Tener unas pautas que se contemplan en la familia, facilita la posibilidad de reflexionar, lo que da cabida al diálogo, a coordinar intereses, a manifestar ideas, temores, sentimientos… a atender, empatizar y poder ayudar a cada hija, a cada hijo.
Cuando llegue la adolescencia, esas normas podrán convertirse en un objetivo que tendrán
para revelarse contra ellas. Pero tener normas desde muy niños, permite que haya una lucha contra los caprichos, apetencias, desganas… y eso, desemboca en la conquista de una autonomía responsable que les ayudará en construir y afrontar sus vidas con criterio. Por contra, la falta de lucha por adquirir la fortaleza genera personalidades frágiles e inseguras que se aferran al salvavidas de la dominación o de la huida.
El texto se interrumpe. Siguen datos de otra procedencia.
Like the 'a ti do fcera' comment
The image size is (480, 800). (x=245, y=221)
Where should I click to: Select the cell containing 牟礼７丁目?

No hay autonomía sin dependencia. Es un error considerar la autonomía personal como capacidad de desprenderse de una relación. No significa ausencia de compromisos, sino elección de los propios compromisos (liberaciones y obligaciones) y la capacidad de saberlos gestionar estableciendo sinergias y cooperación.
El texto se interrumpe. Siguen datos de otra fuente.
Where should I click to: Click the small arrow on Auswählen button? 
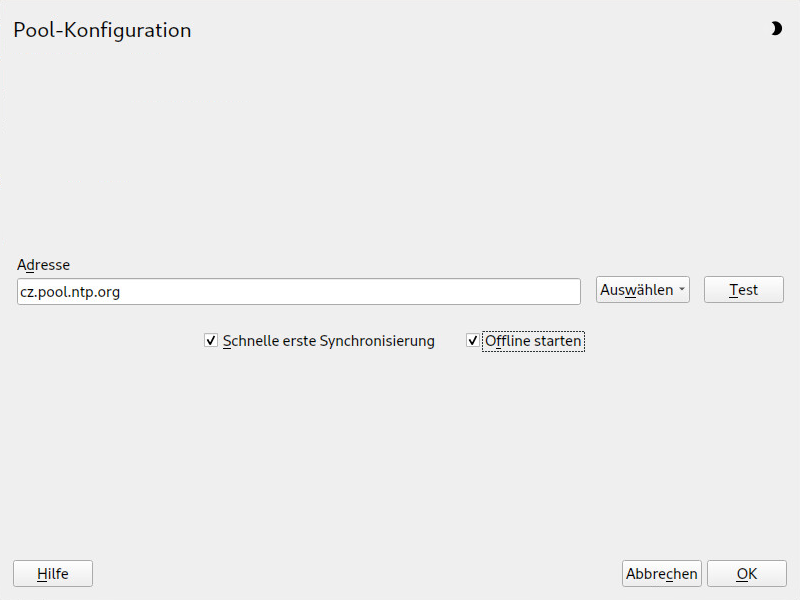(x=682, y=289)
Y esa cooperación se aprende a través del servicio que se presta asumiendo un encargo en casa.
Por ejemplo: ayudar a una hermana/hermano en el estudio; poner y recoger la mesa; mantener ordenada la habitación; respetar los horarios comunes en casa; vencer la pereza no dejando “para luego” el encargo que se tiene; etc.
Para terminar. No es necesario saberlo todo antes de empezar a vivirlo, pues aprendemos a caminar caminando y a vivir viviendo. Para que los hijos aprendan a afrontar la vida, hay que enseñarles el sentido de la misma porque hoy priman los sentidos parciales, subjetivos y por eso reina el sinsentido. Y tener presente lo siguiente: si vuestros hijos caminan por el suelo de unos valores bien asentados y que tienen sentido, será difícil que lleguen a perder el norte.